= Pixel coordinate grounding data =
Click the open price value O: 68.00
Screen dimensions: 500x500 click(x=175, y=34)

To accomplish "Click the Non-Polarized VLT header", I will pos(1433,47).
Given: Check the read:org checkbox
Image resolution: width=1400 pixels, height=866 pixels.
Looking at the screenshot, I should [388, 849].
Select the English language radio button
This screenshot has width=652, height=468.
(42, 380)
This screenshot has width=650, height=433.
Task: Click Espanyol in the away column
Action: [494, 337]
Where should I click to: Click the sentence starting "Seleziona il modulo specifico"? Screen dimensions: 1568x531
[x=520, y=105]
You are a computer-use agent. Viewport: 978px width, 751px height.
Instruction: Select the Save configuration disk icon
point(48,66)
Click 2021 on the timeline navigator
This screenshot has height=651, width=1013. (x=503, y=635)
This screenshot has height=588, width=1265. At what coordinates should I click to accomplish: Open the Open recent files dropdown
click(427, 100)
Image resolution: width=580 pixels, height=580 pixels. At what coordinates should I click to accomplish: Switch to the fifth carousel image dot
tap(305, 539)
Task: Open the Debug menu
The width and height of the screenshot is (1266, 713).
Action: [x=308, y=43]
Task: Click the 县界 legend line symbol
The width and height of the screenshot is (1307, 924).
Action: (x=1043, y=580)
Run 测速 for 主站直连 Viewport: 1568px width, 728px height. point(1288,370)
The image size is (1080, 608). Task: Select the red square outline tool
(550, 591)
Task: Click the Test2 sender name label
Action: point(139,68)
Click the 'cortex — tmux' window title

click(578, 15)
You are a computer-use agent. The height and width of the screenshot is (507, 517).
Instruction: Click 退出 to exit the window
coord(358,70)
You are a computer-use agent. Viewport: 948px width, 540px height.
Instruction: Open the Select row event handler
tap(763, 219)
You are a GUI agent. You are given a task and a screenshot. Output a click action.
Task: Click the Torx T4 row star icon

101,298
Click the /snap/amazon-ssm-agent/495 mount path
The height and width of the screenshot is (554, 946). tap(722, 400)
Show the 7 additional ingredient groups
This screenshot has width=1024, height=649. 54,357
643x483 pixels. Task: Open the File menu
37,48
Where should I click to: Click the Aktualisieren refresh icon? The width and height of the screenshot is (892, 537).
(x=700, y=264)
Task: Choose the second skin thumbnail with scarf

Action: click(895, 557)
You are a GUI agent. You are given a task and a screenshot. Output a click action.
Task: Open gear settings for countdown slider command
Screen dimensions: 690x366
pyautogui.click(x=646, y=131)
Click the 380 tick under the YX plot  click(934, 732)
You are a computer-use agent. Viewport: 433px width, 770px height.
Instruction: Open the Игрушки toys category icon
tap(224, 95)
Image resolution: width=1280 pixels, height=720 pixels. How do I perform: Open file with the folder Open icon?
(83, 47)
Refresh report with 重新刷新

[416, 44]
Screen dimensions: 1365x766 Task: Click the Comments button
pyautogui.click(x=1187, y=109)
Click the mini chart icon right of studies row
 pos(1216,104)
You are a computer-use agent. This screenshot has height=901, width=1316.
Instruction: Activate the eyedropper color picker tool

= Problem to work on =
The full set of entries has to be duplicated precisely.

= Output below =
Click the open price value O: 68.00
Screen dimensions: 500x500 click(x=175, y=34)

To accomplish "Click the Non-Polarized VLT header", I will pos(1433,47).
Given: Check the read:org checkbox
Image resolution: width=1400 pixels, height=866 pixels.
Looking at the screenshot, I should [388, 849].
Select the English language radio button
This screenshot has width=652, height=468.
(42, 380)
This screenshot has width=650, height=433.
Task: Click Espanyol in the away column
Action: [494, 337]
Where should I click to: Click the sentence starting "Seleziona il modulo specifico"? Screen dimensions: 1568x531
[x=520, y=105]
You are a computer-use agent. Viewport: 978px width, 751px height.
Instruction: Select the Save configuration disk icon
point(48,66)
Click 2021 on the timeline navigator
This screenshot has height=651, width=1013. (x=503, y=635)
This screenshot has height=588, width=1265. At what coordinates should I click to accomplish: Open the Open recent files dropdown
click(427, 100)
Image resolution: width=580 pixels, height=580 pixels. At what coordinates should I click to accomplish: Switch to the fifth carousel image dot
tap(305, 539)
Task: Open the Debug menu
The width and height of the screenshot is (1266, 713).
Action: [x=308, y=43]
Task: Click the 县界 legend line symbol
The width and height of the screenshot is (1307, 924).
Action: (x=1043, y=580)
Run 测速 for 主站直连 Viewport: 1568px width, 728px height. point(1288,370)
The image size is (1080, 608). Task: Select the red square outline tool
(550, 591)
Task: Click the Test2 sender name label
Action: point(139,68)
Click the 'cortex — tmux' window title

click(578, 15)
You are a computer-use agent. The height and width of the screenshot is (507, 517).
Instruction: Click 退出 to exit the window
coord(358,70)
You are a computer-use agent. Viewport: 948px width, 540px height.
Instruction: Open the Select row event handler
tap(763, 219)
You are a GUI agent. You are given a task and a screenshot. Output a click action.
Task: Click the Torx T4 row star icon

101,298
Click the /snap/amazon-ssm-agent/495 mount path
The height and width of the screenshot is (554, 946). tap(722, 400)
Show the 7 additional ingredient groups
This screenshot has width=1024, height=649. 54,357
643x483 pixels. Task: Open the File menu
37,48
Where should I click to: Click the Aktualisieren refresh icon? The width and height of the screenshot is (892, 537).
(x=700, y=264)
Task: Choose the second skin thumbnail with scarf

Action: click(895, 557)
You are a GUI agent. You are given a task and a screenshot. Output a click action.
Task: Open gear settings for countdown slider command
Screen dimensions: 690x366
pyautogui.click(x=646, y=131)
Click the 380 tick under the YX plot  click(934, 732)
You are a computer-use agent. Viewport: 433px width, 770px height.
Instruction: Open the Игрушки toys category icon
tap(224, 95)
Image resolution: width=1280 pixels, height=720 pixels. How do I perform: Open file with the folder Open icon?
(83, 47)
Refresh report with 重新刷新

[416, 44]
Screen dimensions: 1365x766 Task: Click the Comments button
pyautogui.click(x=1187, y=109)
Click the mini chart icon right of studies row
 pos(1216,104)
You are a computer-use agent. This screenshot has height=901, width=1316.
Instruction: Activate the eyedropper color picker tool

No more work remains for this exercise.